Process A:          Process B:
  Event 1 (t=1)
  Send msg (t=1) ──────► Receive msg
                          Set t = max(0, 1) + 1 = 2
                          Event 2 (t=2)
  Event 3 (t=2)
                          Send msg (t=2) ──────► Receive msg
  Set t = max(2, 2) + 1 = 3                      Set t = max(t, 2) + 1
  Event 4 (t=3)

Lamport's rule: If $t(A) < t(B)$, then either A happened before B, or they are concurrent. Lamport timestamps establish a partial order.

Vector Clocks

Vector clocks extend Lamport timestamps to detect concurrent events (events that are neither before nor after each other).

Each process maintains a vector of counters — one per process:

Process A:  [A:1, B:0]   →  Event: A increments its own counter
Process B:  [A:0, B:1]   →  Event: B increments its own counter

Process A sends message to B:
  Message carries: [A:1, B:0]
  B receives and merges: [max(A:1, A:0), max(B:0, B:1)] = [A:1, B:1]
  B increments own: [A:1, B:2]

If neither vector dominates the other (some elements are greater, some are smaller), the events are concurrent.

Used by: Amazon DynamoDB (for conflict detection), Riak (for sibling resolution), and distributed version control systems.


6. Kafka Partition Offsets: A Real-World Sequencer

Apache Kafka's partition offset is one of the most successful real-world sequencer implementations:

Kafka Partition 0:
┌──────┬──────┬──────┬──────┬──────┬──────┐
│ Offset│  0   │  1   │  2   │  3   │  4   │
│ Data  │ msg_a│ msg_b│ msg_c│ msg_d│ msg_e│
└──────┴──────┴──────┴──────┴──────┴──────┘

Properties:
- Offsets are gap-free: 0, 1, 2, 3, 4, ...
- Offsets are monotonically increasing within a partition.
- Each partition is a single-leader sequencer (the partition leader assigns offsets).
- Consumers track their position using the offset.

Kafka achieves high throughput by partitioning — each partition has its own independent sequencer (the partition leader). There is no global ordering across partitions, only within each partition.

This is a practical application of the trade-off: strict global ordering limits throughput to a single leader, but per-partition ordering with $P$ partitions gives $P \times$ the throughput while maintaining order for related events (using partition keys).

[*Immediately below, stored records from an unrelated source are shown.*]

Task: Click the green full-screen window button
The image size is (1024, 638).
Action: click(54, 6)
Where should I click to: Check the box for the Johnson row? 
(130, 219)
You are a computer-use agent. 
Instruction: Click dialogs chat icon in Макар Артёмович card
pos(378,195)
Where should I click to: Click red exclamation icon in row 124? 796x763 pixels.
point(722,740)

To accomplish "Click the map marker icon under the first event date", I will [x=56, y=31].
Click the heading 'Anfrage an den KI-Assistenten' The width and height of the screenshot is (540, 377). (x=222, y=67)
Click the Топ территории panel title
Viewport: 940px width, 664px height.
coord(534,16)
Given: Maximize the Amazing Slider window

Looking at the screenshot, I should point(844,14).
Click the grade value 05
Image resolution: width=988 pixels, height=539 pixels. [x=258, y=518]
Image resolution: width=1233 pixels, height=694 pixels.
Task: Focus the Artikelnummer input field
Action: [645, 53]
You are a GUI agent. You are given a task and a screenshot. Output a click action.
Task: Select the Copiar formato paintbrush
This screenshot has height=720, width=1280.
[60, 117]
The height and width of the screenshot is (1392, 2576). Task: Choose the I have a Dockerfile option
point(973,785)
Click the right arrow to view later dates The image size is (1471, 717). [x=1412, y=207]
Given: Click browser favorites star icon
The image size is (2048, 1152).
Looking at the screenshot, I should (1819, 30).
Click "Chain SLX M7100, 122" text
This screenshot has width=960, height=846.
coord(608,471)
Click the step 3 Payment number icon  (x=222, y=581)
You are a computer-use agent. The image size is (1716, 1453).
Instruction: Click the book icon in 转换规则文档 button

7. Choosing the Right Approach

RequirementApproachThroughput
Strict sequential, no gaps, single DBDatabase SERIAL~50K/sec
Strict sequential, no gaps, distributedCentralized service (Redis INCR)~100K/sec
Sequential with acceptable gapsBlock allocation (ZooKeeper)Millions/sec
Causal ordering, no central coordinatorLamport / Vector clocksUnlimited (local)
Per-partition ordering, high throughputKafka offsetsMillions/sec (partitioned)

[!TIP] In system design interviews, the key insight is: strict global ordering = centralized bottleneck. The way to scale is to relax the requirement — either accept gaps (block allocation), or scope ordering to partitions (Kafka), or use logical clocks for causal ordering only.